Chris McKhann, an analyst at OptionMonster.

Wells Fargo ( WFC) fell as much as 4.5% today, and options suggest more downside.

In a complicated trade, one large institutional trader bet that the hard-hit bank stock would extend its decline, in the trader's case to $10 by July. WFC started today at $16.85 and finished at $15.95.

The eye-catching position was a "ratio spread," a sophisticated strategy that has recently been used on a large scale in names like the MSCI Brazil Index ETF ( EWZ) and the VIX. The WFC trade involved buying 25,000 of the July 15 puts for $3.40, followed within seconds by the selling of 50,000 of the July 10 puts for $1.45.

The cost of the trade was $0.50, which is the risk if the stock stays above $15. The maximum profit comes if the stock is at $10, and then there is risk below $4.50.

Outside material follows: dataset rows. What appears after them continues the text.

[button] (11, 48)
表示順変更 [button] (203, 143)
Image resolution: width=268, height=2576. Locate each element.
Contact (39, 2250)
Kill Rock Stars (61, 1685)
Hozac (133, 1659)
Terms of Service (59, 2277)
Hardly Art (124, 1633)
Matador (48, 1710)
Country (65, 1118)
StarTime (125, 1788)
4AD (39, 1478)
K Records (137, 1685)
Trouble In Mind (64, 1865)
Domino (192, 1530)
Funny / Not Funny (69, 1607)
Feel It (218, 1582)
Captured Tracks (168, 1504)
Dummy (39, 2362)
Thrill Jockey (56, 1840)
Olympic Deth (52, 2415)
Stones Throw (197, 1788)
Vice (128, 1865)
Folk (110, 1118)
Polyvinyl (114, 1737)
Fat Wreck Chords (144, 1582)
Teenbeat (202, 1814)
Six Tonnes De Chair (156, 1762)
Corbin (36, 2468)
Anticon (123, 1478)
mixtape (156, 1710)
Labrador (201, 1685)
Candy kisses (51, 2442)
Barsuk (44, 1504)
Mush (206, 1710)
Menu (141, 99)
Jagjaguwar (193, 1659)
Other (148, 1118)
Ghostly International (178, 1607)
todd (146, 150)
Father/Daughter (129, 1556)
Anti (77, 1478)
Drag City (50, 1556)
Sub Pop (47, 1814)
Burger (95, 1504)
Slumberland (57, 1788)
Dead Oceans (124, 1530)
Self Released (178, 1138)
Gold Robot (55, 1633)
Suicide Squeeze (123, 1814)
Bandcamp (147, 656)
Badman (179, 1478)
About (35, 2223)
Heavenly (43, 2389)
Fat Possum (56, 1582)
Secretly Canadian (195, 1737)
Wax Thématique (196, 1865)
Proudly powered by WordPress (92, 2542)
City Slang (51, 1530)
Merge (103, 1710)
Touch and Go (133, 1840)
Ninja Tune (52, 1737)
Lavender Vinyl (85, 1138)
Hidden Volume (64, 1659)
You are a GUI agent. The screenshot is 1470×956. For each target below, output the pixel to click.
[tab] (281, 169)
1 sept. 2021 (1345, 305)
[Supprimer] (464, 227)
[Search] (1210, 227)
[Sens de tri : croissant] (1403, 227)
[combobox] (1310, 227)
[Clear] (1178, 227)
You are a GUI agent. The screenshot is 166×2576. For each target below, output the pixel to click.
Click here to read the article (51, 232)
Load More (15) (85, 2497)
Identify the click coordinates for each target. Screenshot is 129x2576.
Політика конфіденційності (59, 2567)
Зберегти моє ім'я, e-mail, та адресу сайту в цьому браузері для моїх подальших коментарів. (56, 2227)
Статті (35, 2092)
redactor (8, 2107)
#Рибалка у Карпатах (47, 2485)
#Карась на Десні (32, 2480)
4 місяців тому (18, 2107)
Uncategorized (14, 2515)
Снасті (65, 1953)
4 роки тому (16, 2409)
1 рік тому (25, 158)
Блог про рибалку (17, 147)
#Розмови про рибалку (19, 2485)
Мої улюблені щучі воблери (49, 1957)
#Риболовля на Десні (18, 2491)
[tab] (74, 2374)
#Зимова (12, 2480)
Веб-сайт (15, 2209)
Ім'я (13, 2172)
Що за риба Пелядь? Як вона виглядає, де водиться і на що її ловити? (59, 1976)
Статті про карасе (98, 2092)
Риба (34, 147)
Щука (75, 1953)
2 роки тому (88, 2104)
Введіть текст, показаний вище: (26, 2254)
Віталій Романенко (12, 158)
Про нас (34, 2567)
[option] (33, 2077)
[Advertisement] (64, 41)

This trade, which is similar to the so-called butterfly trade as it has three of the same four positions, is usually done on the put side, where it has limited risk with an extra short put. Doing this in calls leaves the trader short a naked call, which has unlimited risk.

WFC has been unable for the past two weeks to break up through resistance at $17.50. It remains 100% above the low that was set on March 5 at $7.80, but has trended down from the highs near $40 back in September.

The writer has no positions in the securities.